Collected data
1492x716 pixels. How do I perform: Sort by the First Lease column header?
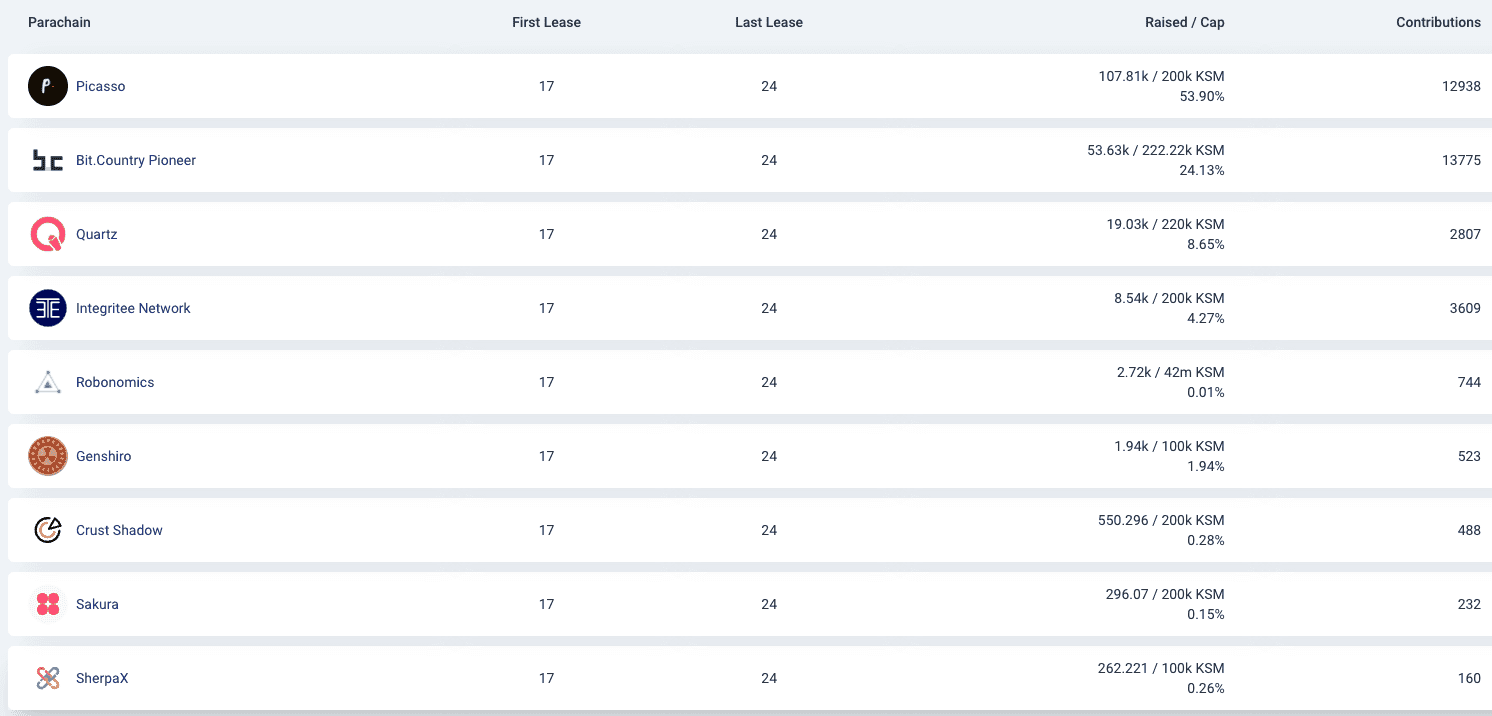[x=546, y=22]
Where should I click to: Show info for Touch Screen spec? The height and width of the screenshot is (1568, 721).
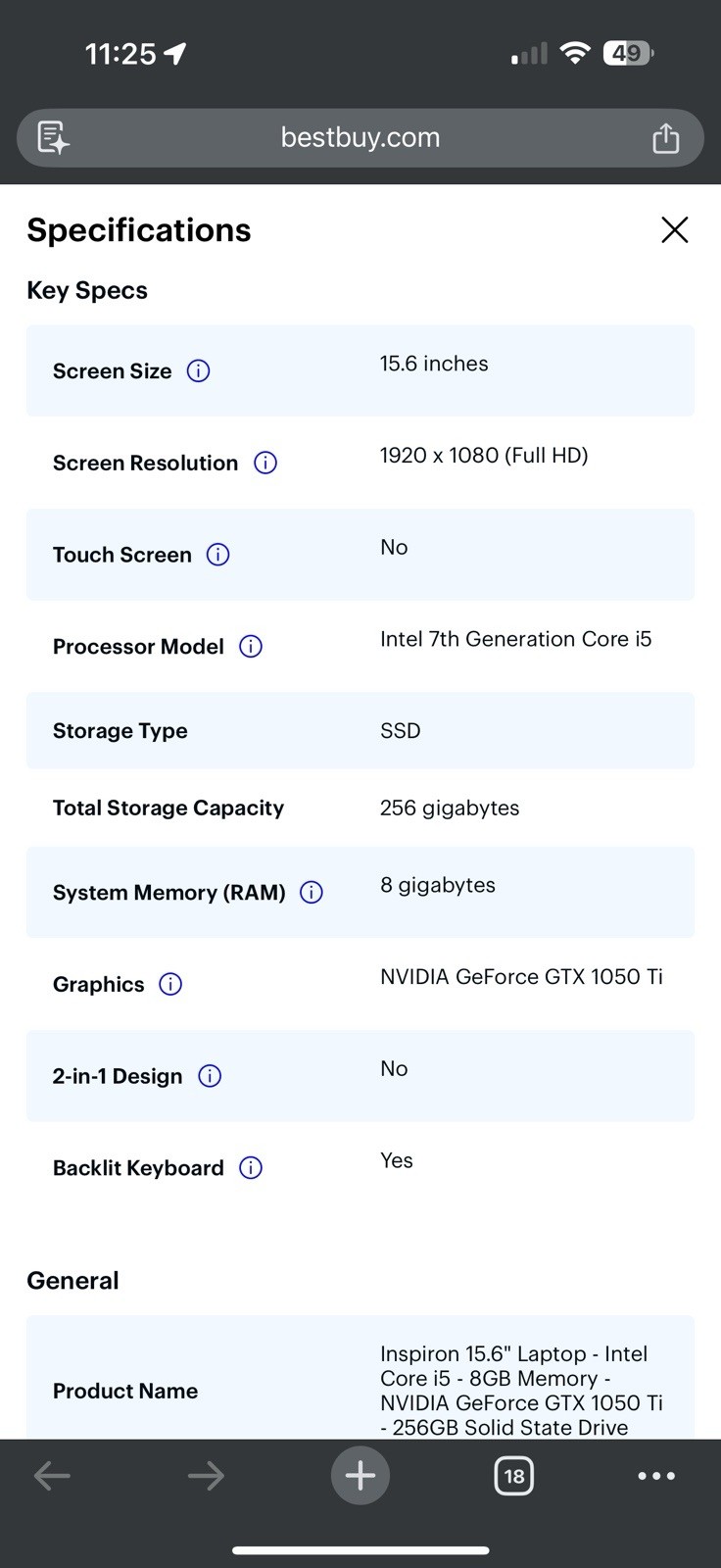[218, 555]
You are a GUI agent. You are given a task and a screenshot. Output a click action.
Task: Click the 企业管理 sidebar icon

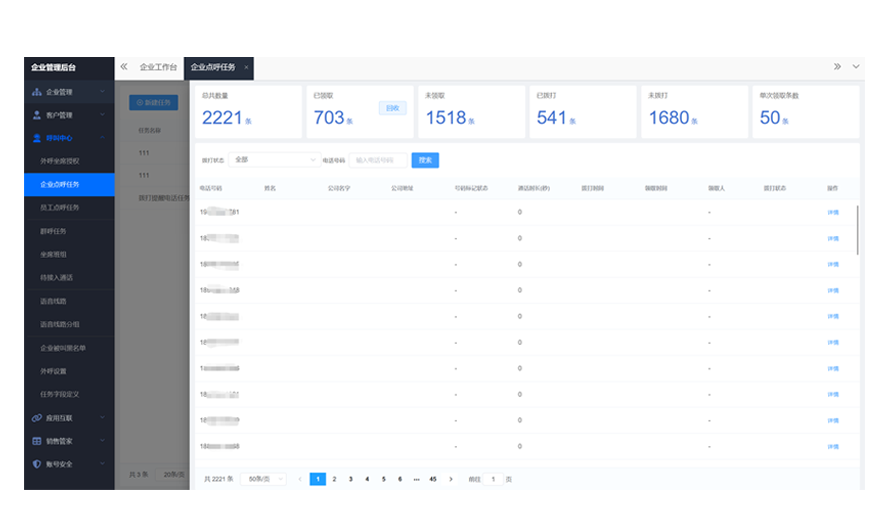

**To do:** Output each entry exactly. Skip the pictures.

**Task output:**
1492x716 pixels. How do I perform: Sort by the First Lease column header?
[x=546, y=22]
Where should I click to: Show info for Touch Screen spec? The height and width of the screenshot is (1568, 721).
[218, 555]
You are a GUI agent. You are given a task and a screenshot. Output a click action.
Task: Click the 企业管理 sidebar icon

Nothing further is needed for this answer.